Continue the article on Sweden's asylum policy toward gay and lesbian Iranians from where it ends.

• TEXT EXTRACT:
************
Sweden: Restrictive Immigration Policy Threatens Gay And Lesbian Iranians With Deportation, Death

Early this year, the Swedish government set a dangerous precedent in settling an important asylum case involving a gay man from Iran. Now that precedent may be used to expel a number of gay Iranians from Sweden, to face imprisonment or death at home.

Swedish asylum policy is governed by the Aliens Act of 1989. An amendment which came into effect in 1997 (Chapter 3, paragraph 3.3) explicitly includes gays and lesbians as a protected category, offering asylum to any person "who due to her/his sex or homosexuality experiences a well-founded fear of persecution."

However, according to Stig-Ake Petersson, asylum coordinator of the Swedish Federation for Lesbian and Gay Rights (RFSL), the specific language has in fact tightened rather than broadened the opportunities for receiving asylum based on sexual orientation. The authorities' interpretation of the term "well-founded fear of persecution" has in practice been extremely restrictive. The term, according to Petersson, is taken to require each applicant to produce court documents from their home country demonstrating that she or he is currently under legal investigation for homosexuality as a criminal offense.
************
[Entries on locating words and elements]
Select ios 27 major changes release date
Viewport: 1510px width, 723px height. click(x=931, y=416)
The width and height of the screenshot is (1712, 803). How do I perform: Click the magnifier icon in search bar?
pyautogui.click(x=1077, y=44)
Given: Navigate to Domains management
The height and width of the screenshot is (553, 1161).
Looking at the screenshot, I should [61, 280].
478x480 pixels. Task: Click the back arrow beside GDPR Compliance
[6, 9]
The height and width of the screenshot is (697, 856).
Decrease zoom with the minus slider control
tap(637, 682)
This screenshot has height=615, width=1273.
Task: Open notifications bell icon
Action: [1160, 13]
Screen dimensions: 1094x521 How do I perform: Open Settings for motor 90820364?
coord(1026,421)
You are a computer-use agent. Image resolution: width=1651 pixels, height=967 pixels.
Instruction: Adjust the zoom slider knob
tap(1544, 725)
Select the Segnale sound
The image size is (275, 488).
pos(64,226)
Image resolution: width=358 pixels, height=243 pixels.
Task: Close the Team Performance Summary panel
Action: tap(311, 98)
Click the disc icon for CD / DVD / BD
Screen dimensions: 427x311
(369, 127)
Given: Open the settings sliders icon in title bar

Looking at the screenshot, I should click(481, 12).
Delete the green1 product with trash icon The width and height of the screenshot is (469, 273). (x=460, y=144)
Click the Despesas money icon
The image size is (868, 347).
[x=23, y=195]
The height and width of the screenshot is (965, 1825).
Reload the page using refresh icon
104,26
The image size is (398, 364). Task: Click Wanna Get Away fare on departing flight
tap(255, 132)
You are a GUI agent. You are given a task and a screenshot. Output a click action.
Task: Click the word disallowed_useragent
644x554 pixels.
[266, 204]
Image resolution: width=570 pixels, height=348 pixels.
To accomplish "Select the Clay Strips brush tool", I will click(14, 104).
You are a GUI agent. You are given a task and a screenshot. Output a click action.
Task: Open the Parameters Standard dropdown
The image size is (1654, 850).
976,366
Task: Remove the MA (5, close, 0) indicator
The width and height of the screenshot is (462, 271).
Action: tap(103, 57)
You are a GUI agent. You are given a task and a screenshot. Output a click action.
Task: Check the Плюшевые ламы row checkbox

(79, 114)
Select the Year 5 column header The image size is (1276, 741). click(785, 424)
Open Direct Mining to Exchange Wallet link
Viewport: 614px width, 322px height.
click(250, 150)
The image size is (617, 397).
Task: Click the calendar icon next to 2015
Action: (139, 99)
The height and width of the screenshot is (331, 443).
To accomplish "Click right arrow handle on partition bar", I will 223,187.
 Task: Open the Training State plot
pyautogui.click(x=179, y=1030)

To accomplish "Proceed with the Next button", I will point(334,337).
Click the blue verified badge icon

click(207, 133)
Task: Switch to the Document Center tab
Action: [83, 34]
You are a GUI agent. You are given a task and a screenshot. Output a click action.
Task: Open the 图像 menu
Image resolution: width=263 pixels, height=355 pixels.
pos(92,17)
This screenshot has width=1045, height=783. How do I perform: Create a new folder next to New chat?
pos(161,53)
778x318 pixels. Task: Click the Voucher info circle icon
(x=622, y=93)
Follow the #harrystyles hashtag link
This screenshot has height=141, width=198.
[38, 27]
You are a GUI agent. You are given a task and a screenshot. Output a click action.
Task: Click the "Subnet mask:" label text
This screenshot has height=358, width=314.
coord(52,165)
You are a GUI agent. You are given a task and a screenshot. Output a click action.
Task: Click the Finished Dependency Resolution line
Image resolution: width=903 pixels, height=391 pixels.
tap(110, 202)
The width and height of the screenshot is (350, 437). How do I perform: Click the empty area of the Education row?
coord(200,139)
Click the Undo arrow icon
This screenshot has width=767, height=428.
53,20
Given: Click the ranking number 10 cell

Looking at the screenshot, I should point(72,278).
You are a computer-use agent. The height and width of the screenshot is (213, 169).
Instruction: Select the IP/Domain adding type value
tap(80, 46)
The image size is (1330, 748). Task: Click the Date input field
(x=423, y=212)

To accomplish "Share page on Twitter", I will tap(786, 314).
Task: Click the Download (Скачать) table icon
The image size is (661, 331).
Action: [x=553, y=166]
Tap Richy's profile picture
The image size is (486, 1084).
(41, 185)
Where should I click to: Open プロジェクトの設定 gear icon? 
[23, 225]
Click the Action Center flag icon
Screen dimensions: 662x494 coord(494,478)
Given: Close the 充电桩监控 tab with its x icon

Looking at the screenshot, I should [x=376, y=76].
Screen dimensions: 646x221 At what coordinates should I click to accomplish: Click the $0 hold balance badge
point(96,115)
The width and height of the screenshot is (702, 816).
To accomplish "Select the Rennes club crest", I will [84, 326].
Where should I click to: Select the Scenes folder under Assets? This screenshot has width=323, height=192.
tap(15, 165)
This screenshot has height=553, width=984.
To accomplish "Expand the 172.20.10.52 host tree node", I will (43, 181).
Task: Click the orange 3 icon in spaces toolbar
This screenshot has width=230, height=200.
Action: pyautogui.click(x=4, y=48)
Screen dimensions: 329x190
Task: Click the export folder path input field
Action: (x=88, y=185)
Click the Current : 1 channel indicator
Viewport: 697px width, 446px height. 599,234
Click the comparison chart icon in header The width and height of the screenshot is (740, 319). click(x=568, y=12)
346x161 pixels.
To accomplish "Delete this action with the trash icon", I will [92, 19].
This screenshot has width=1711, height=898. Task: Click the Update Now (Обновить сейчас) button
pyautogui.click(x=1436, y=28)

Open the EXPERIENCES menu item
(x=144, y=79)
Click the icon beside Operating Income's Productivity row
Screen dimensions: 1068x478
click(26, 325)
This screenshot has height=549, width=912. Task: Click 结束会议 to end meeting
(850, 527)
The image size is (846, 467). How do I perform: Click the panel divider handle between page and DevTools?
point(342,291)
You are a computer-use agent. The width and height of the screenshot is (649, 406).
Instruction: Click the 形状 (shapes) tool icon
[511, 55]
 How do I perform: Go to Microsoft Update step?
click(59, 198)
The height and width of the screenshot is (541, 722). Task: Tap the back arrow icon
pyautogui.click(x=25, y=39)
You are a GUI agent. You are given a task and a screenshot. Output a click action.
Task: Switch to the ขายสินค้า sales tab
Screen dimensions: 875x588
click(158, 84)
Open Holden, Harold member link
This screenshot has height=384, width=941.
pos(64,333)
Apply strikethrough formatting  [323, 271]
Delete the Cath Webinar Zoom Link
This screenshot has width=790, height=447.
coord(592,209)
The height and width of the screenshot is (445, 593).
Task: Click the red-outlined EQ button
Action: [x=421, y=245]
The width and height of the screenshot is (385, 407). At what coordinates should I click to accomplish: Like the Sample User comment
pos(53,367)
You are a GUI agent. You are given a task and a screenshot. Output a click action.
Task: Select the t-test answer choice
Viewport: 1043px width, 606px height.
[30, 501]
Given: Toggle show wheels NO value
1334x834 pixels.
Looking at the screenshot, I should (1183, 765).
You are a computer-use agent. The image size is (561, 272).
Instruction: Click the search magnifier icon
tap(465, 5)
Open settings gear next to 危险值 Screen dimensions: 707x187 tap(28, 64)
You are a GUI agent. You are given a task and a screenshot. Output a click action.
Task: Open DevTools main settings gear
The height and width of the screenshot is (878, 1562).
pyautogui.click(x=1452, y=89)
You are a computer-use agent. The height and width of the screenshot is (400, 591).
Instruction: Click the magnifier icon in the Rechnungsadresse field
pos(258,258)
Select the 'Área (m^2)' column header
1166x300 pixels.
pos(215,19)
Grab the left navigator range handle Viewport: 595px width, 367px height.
************
• OUTPUT OF THE TASK:
The first person to receive asylum based on sexual orientation after the explicit inclusion of homosexuality in the 1997 legislation was a gay man from Iran. His case had been pending since 1994. According to the applicant, shortly after his arrival in Sweden, Iranian police had searched his former domicile and found evidence of his homosexuality. They had informed his parents that, if they found their son, they would execute him as they had already done with his former lover.

In deciding on his case, the Swedish Government found that, in Iran, homosexuals do not face persecution solely on the basis of their sexual orientation, but only on the basis of the practice of their sexuality. The Government further claimed that the death penalty for sodomy is no longer enforced in Iran--although reports indicated that it had been carried out as recently as November 1997. However, in May 1998, the Government nonetheless granted asylum to the individual applicant, recognizing that the publicity surrounding his case might place him at risk on his return, while denying that his homosexuality per se might endanger him.

The Government's precedent-setting finding about the absence of persecution in Iran, however, creates impediments to the cases of a number of other gay and lesbian Iranians still awaiting decisions on their asylum applications in Sweden. A recent decision by the Aliens Appeals Board has made it likely that most of these applicants will not be granted residence permits in Sweden, and will be repatriated to Iran.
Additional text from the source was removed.